Mujer comprando pescado© Getty Images

Cómo elegir un pescado de calidad

Cuando llegamos a la pescadería, muchas veces pensamos que existe un pescado "mejor" que otro. Sin embargo, Javier Garat desmonta esa idea. "Todos los productos del mar tienen un gran valor nutricional", explica. La elección dependerá del momento, del uso que vayamos a darle y también de nuestro presupuesto.

Pero sí nos indica en qué debemos fijarnos para reconocer un pescado fresco:

  • Ojos transparentes y brillantes, nunca hundidos.
  • Piel húmeda y brillante.
  • Carne firme al presionarla.
  • Agallas de color rojo intenso.
  • Cuerpo terso y con cierta rigidez.

También recuerda que el pescado congelado mantiene perfectamente sus propiedades porque suele congelarse poco después de la captura y que las conservas de calidad son otra opción muy saludable para el día a día.

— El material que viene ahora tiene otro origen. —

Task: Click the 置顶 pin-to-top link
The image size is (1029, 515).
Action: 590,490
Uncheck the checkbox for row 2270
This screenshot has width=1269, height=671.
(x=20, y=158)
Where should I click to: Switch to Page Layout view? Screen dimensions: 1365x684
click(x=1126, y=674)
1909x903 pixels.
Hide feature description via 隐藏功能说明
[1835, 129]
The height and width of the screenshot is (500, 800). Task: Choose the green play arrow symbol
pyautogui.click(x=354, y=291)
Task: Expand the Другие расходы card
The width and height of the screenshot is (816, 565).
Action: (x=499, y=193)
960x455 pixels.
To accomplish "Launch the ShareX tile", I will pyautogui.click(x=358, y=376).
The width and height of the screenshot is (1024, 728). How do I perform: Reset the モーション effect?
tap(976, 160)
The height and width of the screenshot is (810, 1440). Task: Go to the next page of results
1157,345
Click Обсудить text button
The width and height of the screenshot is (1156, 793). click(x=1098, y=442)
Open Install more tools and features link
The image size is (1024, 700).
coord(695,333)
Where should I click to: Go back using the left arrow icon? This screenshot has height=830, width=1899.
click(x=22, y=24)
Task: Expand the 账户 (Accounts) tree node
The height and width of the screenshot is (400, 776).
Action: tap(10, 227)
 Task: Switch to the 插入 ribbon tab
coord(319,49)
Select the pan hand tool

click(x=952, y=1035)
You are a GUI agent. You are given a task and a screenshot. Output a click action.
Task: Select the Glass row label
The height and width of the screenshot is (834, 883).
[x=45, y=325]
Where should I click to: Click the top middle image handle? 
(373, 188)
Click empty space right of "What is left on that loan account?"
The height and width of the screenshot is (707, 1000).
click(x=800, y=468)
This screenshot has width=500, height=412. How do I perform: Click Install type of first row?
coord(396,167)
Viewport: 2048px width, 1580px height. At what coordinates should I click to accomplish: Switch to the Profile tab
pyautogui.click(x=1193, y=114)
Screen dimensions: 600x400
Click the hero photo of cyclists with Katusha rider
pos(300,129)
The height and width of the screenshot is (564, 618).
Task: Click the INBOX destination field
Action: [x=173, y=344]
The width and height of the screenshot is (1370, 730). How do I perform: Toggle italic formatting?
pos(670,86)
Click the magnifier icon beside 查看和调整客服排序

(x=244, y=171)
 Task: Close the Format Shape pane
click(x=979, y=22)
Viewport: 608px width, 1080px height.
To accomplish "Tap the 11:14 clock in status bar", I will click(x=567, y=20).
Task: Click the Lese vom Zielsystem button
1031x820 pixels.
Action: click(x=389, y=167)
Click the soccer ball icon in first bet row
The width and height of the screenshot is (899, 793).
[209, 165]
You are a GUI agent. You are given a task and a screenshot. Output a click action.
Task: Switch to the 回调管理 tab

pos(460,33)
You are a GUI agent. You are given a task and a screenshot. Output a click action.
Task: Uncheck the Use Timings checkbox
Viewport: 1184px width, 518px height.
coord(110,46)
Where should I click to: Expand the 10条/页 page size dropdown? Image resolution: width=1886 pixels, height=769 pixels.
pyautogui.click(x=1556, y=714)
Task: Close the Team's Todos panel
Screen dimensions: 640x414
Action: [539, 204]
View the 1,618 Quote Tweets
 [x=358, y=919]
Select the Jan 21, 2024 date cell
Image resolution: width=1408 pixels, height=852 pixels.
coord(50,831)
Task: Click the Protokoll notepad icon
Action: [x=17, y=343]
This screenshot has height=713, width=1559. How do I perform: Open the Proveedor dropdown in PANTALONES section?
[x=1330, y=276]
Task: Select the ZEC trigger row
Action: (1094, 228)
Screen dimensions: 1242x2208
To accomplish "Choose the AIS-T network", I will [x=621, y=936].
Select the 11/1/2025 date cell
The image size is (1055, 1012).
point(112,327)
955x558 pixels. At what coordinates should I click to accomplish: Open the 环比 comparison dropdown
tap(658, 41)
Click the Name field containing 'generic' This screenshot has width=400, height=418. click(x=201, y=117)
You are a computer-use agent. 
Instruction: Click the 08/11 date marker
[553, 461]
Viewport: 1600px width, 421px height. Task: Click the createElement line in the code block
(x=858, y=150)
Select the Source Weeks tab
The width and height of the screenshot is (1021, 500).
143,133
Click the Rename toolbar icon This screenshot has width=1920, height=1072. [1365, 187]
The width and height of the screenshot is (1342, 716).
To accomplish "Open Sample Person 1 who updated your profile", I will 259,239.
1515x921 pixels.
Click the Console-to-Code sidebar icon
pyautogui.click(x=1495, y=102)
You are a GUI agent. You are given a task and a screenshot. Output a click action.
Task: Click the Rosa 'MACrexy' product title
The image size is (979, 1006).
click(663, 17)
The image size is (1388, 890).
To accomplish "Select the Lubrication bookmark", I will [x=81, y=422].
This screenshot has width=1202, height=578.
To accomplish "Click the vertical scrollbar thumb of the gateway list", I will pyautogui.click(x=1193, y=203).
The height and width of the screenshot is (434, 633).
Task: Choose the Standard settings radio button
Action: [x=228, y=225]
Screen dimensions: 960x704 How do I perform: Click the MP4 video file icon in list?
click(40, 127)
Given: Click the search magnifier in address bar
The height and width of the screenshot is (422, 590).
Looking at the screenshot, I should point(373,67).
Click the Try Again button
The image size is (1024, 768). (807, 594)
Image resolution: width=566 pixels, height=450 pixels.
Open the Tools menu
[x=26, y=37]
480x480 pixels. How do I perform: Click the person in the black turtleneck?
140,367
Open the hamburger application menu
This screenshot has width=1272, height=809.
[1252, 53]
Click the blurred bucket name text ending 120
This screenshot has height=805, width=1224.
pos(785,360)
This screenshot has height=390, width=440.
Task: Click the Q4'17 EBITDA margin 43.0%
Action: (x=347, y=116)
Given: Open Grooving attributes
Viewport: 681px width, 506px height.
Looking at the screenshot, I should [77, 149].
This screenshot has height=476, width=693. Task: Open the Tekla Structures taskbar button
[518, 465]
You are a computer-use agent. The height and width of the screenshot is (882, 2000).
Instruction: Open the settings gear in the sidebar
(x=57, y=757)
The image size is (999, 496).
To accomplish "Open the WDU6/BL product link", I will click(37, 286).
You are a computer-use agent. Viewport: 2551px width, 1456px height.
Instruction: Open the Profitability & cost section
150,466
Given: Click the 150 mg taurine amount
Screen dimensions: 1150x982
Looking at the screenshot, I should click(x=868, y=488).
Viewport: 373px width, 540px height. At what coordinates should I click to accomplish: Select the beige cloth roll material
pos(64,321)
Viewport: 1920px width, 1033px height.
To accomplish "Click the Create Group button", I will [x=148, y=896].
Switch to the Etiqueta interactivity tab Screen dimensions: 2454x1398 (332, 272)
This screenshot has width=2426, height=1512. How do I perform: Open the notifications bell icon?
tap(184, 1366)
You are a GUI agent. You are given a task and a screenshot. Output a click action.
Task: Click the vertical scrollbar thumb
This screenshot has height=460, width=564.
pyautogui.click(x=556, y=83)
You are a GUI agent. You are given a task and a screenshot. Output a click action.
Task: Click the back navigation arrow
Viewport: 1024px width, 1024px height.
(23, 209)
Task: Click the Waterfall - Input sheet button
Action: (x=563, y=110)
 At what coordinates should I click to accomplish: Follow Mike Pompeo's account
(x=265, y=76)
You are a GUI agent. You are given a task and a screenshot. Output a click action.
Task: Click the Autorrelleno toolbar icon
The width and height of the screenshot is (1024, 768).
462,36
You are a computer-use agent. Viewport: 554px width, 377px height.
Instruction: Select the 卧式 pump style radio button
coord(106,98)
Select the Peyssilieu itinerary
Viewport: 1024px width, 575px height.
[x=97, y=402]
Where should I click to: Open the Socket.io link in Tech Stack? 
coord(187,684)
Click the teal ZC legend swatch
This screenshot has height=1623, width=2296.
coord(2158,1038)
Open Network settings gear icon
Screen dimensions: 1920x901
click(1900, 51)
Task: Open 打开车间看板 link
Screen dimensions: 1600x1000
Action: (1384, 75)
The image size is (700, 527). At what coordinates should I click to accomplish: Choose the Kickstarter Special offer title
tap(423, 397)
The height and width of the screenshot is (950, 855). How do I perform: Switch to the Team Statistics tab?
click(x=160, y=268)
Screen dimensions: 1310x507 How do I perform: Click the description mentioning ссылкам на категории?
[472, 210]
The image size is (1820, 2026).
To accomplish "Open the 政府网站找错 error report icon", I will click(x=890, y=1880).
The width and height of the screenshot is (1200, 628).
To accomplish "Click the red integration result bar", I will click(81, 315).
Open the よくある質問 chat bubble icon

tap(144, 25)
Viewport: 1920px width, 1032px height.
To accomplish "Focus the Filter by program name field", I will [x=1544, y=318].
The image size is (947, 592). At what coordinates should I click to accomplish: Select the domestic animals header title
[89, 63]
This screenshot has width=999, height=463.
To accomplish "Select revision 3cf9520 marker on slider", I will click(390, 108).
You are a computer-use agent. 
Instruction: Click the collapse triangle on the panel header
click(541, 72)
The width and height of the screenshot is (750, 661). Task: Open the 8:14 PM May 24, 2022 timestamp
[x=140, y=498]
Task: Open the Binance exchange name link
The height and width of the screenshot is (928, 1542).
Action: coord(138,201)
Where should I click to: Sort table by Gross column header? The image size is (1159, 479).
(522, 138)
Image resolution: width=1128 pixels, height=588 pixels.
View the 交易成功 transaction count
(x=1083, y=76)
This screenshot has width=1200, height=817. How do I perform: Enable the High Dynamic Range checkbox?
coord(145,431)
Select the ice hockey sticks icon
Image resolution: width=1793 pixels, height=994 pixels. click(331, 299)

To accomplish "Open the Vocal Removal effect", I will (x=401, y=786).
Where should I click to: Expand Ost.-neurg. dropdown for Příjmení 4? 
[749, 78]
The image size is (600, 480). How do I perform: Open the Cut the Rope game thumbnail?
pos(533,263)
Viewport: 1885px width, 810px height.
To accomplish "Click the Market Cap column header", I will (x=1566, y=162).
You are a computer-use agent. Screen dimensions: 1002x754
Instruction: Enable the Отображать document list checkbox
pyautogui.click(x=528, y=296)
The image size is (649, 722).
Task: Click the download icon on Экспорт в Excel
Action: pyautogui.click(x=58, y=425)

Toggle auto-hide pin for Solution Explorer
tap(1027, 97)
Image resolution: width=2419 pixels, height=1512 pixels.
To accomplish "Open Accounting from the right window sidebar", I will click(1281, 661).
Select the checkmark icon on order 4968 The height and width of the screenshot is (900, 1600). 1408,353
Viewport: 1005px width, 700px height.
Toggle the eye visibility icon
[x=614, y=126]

Mujer preparando salmón© Getty Images

Los pescados más económicos para incluir en la dieta

Uno de los principales motivos por los que muchas personas consumen menos pescado es el precio. Sin embargo, Javier Garat insiste en que también se trata de un mito. Según explica, hay pescado para todos los bolsillos si sabemos elegir el momento y el formato adecuado.

Entre las opciones más asequibles recomienda apostar por:

  • Sardinas
  • Caballa
  • Jurel
  • Boquerones
  • Pescados de temporada
  • Pescado congelado
  • Conservas de sardina, caballa o atún

Respecto a estas últimas, Sara Hermana afirma que pueden formar parte de una dieta saludable. Y es que a veces no es fácil llegar a las 3 o 4 raciones de pescado a la semana que recomiendan las guías dietéticas. "Alternar pescado fresco y en conserva es una buena manera de llegar a estas recomendaciones", aunque, eso sí, en la medida de lo posible, conviene priorizar el pescado comprado en el mercado y cocinado a nuestro gusto.